Ekonomi Dünyası: Küreselleşmenin sonu bu kez geldi mi ve petrolde neler oluyor?

Bu kez gerçekten küreselleşmenin sonuna gelmiş olabiliriz. Ticaret savaşları, tedarik zincirlerinin bozulması ve yaptırımlarla küresel ticaret dip yaptı. Petrolde ise savaşa rağmen fiyatlar artmadı.

Abone ol

Çok yeni bir tespit değil ama bu kez gerçekten küreselleşme çağının sonuna geldik. Daha önce sayısız defalar, küreselleşmenin öldüğü, sonuna gelindiği vurgulanmıştı. Kimi uzmanlar ise, küreselleşmenin şekil değiştirdiğini ya da dördüncü evresinde olduğunu ya da son derece normal olan bir gerileme dönemi yaşadığını savunuyor.  

Küreselleşmenin sonunu hazırlayan gelişmeleri sıralayalım: Trump döneminde başlayan ticaret savaşları, Covid 19 pandemisi, küresel tedarik sıkıntısı, Rusya-Ukrayna savaşı ve Rusya’ya yönelik geniş çaplı yaptırımlar ve son olarak ABD ile Çin arasında boyutları daha da büyüyen ticaret savaşı…

Malumunuz, küreselleşmenin temeli serbest ticarete dayanıyor ve ticaret savaşları, korumacılığın yükselişi, yaptırımlar, savaşlar nedeniyle can çekişiyor.

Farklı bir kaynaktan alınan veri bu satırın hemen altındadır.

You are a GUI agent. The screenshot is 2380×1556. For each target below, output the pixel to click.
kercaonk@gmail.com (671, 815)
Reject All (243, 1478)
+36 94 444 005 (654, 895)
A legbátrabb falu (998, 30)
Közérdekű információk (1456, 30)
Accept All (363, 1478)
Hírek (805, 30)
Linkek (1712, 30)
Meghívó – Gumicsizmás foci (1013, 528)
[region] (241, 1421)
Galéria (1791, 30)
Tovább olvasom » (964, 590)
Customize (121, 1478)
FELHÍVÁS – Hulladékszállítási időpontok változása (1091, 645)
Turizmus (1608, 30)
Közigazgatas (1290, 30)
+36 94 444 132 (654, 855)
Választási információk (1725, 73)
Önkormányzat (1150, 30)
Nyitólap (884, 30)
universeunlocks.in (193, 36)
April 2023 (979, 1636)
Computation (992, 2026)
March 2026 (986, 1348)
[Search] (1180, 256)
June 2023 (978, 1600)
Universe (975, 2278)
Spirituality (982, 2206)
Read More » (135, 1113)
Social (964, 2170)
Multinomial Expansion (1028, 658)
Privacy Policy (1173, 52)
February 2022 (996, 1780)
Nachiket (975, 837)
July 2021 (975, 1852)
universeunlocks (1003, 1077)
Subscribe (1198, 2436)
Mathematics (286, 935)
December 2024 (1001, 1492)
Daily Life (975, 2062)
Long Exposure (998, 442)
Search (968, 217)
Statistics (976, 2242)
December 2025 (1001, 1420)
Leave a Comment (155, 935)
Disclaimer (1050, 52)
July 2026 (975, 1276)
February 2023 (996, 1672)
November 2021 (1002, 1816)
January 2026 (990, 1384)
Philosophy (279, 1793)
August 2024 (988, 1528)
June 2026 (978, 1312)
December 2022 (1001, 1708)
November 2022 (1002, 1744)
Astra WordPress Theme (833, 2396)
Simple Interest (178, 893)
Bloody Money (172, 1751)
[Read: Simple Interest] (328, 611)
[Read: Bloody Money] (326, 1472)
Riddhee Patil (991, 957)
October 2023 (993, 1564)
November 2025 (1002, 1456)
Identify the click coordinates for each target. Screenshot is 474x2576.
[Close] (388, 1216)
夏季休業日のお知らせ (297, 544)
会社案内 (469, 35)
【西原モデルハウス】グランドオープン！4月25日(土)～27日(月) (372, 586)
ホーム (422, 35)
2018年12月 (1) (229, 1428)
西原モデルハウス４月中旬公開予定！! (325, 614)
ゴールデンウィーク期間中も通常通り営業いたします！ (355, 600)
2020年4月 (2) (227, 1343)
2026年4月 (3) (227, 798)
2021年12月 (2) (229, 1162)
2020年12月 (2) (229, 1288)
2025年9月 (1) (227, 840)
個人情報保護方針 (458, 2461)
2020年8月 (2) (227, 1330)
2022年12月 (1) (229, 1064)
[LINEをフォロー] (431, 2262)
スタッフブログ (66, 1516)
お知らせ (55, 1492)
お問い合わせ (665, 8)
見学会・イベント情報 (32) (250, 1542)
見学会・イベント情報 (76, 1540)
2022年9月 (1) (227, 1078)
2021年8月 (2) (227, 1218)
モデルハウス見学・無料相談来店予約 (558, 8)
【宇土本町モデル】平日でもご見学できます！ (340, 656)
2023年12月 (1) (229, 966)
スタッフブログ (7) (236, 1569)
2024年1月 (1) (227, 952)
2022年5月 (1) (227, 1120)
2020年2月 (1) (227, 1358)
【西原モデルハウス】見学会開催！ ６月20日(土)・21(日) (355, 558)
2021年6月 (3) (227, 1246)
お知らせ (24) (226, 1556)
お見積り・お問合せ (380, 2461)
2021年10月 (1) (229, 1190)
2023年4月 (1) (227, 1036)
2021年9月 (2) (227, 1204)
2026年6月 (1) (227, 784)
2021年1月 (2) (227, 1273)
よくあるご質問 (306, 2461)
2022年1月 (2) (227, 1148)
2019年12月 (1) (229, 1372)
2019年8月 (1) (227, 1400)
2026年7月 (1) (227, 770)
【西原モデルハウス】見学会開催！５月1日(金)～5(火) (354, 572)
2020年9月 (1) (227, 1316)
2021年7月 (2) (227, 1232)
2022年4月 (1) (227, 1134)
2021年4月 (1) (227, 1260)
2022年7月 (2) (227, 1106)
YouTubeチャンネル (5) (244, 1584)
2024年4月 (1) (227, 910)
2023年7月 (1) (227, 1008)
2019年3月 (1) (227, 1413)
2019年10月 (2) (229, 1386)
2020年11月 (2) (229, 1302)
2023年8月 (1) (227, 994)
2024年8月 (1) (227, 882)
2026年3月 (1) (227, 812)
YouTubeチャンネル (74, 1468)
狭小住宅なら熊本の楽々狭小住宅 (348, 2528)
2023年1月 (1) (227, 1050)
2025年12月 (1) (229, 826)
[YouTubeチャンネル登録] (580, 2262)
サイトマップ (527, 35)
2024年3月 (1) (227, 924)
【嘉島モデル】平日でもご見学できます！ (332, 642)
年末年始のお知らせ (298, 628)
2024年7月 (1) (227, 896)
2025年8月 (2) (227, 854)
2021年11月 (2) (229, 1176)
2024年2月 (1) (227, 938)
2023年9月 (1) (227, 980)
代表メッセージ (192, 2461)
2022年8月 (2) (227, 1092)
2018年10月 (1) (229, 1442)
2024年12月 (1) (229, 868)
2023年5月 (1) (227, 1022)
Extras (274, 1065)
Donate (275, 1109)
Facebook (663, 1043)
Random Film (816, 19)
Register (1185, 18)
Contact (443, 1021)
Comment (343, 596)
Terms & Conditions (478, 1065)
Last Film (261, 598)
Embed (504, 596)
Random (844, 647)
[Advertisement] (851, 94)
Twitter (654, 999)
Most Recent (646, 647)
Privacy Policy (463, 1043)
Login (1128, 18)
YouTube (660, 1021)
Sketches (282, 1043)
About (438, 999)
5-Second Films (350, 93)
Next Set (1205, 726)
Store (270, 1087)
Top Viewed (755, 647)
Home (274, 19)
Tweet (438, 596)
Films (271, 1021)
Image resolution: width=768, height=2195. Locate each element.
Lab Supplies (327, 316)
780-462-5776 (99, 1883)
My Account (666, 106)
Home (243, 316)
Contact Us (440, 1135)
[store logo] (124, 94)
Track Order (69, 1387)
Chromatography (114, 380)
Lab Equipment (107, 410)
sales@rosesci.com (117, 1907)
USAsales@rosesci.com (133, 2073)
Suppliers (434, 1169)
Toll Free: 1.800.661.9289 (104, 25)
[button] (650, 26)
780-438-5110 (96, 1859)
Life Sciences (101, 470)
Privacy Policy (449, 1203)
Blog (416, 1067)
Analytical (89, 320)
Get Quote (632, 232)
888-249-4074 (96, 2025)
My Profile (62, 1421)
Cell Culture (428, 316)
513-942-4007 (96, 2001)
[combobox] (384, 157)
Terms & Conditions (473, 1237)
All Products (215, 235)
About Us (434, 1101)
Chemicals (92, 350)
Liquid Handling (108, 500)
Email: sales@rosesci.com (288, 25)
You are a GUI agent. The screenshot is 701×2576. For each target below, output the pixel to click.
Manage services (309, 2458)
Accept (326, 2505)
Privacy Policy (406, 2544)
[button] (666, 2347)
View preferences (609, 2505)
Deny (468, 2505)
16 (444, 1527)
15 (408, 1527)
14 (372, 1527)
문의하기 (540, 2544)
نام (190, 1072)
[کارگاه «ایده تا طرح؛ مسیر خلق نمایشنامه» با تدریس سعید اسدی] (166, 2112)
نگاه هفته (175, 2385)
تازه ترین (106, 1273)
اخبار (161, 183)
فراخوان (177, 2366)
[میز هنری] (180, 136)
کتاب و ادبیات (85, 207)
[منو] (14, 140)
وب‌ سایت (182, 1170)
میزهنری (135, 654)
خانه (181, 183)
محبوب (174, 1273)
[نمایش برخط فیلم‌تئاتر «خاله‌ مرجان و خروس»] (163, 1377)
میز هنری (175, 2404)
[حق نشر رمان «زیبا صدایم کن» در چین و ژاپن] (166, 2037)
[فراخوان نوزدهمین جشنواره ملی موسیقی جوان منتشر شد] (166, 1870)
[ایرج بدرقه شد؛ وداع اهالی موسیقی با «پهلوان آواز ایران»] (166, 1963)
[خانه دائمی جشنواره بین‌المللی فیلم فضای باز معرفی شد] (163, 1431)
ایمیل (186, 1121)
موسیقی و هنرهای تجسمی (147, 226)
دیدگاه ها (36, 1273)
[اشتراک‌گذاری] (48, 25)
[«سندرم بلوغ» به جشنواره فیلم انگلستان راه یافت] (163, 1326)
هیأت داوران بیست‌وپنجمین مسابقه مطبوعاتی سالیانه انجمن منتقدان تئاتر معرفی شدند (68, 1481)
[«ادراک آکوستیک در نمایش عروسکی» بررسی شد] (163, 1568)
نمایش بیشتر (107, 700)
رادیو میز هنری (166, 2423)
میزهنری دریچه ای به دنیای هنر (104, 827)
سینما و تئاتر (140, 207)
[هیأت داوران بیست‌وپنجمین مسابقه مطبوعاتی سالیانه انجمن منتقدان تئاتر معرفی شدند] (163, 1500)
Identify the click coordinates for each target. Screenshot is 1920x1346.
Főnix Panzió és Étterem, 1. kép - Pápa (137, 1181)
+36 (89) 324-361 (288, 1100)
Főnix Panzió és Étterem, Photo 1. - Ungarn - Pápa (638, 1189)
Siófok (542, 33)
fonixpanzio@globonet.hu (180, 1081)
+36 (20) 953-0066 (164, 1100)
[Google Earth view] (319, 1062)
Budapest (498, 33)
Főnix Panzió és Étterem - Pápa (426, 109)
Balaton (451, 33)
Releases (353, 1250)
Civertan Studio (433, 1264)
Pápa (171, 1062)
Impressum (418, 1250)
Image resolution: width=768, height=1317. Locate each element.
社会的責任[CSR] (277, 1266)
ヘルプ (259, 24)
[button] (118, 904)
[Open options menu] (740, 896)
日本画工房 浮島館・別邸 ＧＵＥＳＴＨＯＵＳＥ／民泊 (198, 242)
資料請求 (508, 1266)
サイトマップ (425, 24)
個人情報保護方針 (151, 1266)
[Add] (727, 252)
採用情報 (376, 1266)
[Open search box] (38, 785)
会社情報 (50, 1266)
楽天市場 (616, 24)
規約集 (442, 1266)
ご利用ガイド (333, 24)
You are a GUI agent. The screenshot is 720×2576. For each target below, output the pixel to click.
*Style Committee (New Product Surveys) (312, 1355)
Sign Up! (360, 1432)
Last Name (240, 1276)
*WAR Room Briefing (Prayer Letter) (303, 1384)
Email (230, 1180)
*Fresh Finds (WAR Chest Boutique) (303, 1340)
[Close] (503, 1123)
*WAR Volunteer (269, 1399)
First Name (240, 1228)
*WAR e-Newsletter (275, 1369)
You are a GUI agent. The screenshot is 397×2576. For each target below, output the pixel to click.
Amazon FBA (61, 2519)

Dünyanın en büyük yatırım yönetim şirketi BlackRock’ın CEO'su Larry Fink de, Ukrayna'daki savaşın yeni dünya düzenini şekillendiren küreselleşmenin sonunu hızlandırdığını düşünüyor.

BRICS’İN BÜYÜMESİ, PETRODOLLAR’IN EGEMENLİĞİNİN ZEDELENMESİ…

Küreselleşme hamlesini oluşturan Birinci Dünya ülkeleri son yıllarda her geçen gün güçlerini artırdılar. Ancak, özellikle son iki yıldır büyük bir geri çekilme yaşanıyor. BRICS yeni üyelerle daha büyüdü ve bu ülkeler arasındaki ticaret hızla artıyor. Ayrıca, ABD'nin enerji arzı konusunda sahip olduğu hegemonya ve petrodoların egemenliği giderek azalıyor.

ABD ile Çin arasındaki ticaret savaşı Ocak 2018’de dönemin Başkanı Donald Trump’ın Çin’e gümrük tarifeleri ve diğer ticaret engelleri koymasıyla başladı.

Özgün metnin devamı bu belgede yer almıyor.